This is interesting, and I didn't know about it but you can specify what mime types of files you're accepting in a <input type="file"> tag. And it even has impact in browsers. So I know that I only want to allow images, and not videos for example, I did this:
<input type="file" accept="image/jpg,image/jpeg,image/gif,image/png">
It seems to be implemented a bit different in many browsers. For example, Firefox on Android doesn't show the Camcorder app if you add only image mime types. Sadly chrome on Android doesn't understand it and just ignores this attribute. Oddly enough, on OS X it is exactly the other way around. Firefox ignores this attribute and lets you choose what ever file you want, Chrome on the other side only lets you choose images.
I found it while implementing my new Photo sharing thingy on my own website, I will use it instead of Instagram because it pushes the photos also to Twitter and Facebook (and in the future perhaps even to Flickr).

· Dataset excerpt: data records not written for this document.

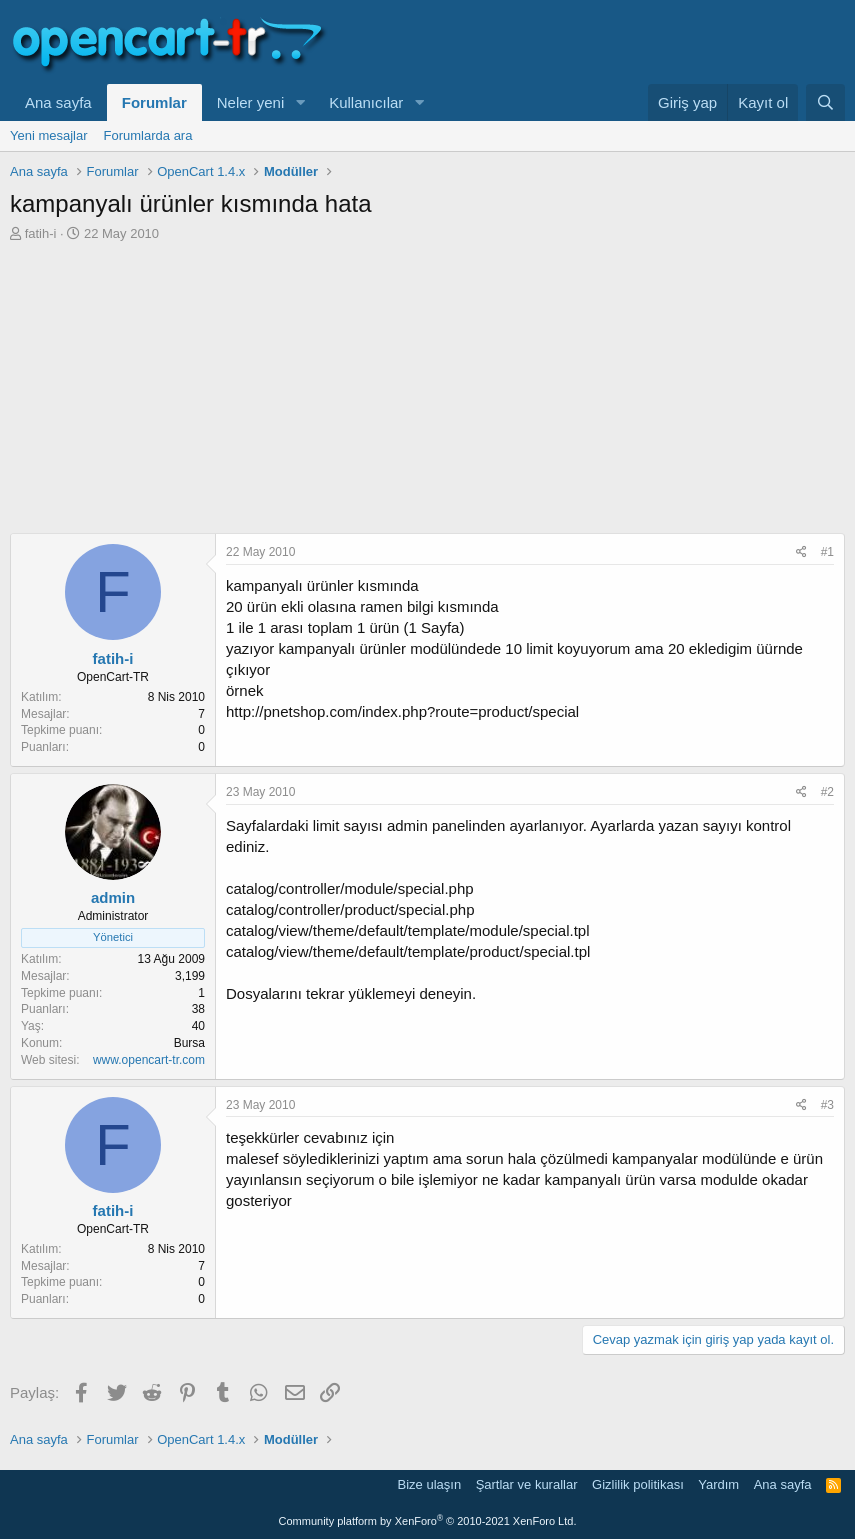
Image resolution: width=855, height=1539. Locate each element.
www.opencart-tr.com (149, 1060)
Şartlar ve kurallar (527, 1484)
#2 (827, 792)
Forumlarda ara (148, 135)
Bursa (189, 1043)
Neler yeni (251, 102)
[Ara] (825, 102)
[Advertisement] (427, 393)
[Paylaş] (801, 552)
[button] (300, 102)
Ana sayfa (58, 102)
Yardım (718, 1484)
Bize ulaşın (430, 1484)
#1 (827, 552)
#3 (827, 1105)
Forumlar (154, 102)
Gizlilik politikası (638, 1484)
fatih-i (41, 233)
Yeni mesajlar (49, 135)
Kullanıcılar (366, 102)
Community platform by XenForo (428, 1521)
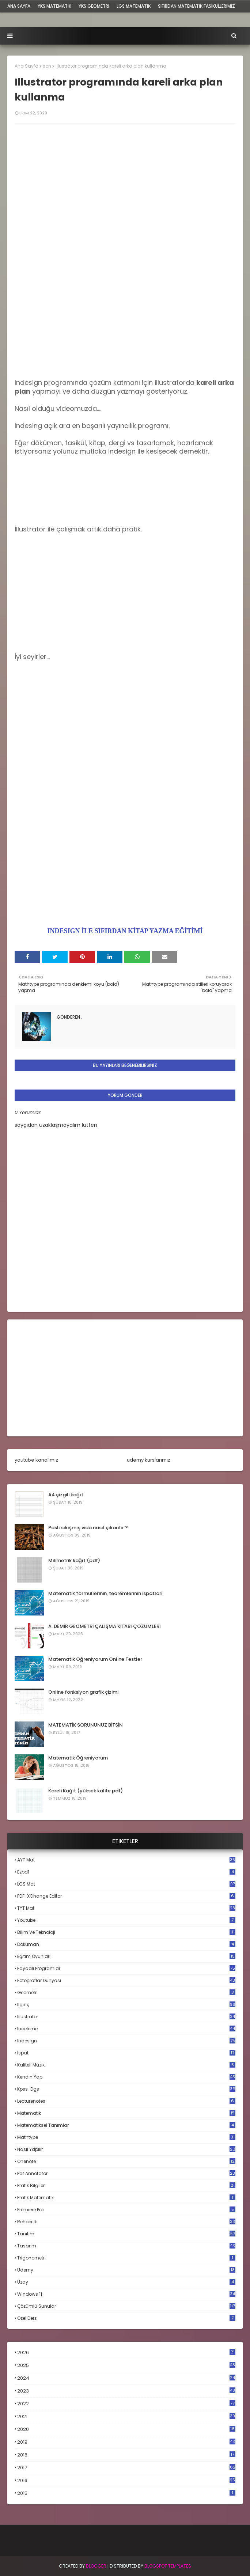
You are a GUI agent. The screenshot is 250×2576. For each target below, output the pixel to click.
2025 (126, 2365)
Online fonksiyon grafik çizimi (83, 1692)
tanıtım (126, 2234)
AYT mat (126, 1860)
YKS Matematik (54, 6)
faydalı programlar (126, 1968)
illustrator (126, 2017)
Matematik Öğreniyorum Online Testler (95, 1659)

What I wondered was if I could have a simple flow to upload pictures to my websites kind of like I used Instagram until now.
I did a little test with my three smartphones I have here, I wanted to know which data they add to the EXIF fields in the JPEG picture you upload. Firefox OS adds the camera model (mine was QCAM-AA), the iPhone doesn't add any thing at all, but my main phone, a Nexus 5 with Android adds the most like geo data, exposure time, aperture, etc. Obviously my NIKON adds the most, but I can't post from it on the go.
So even if not all the browsers respect the attribute I find it really useful for those which do.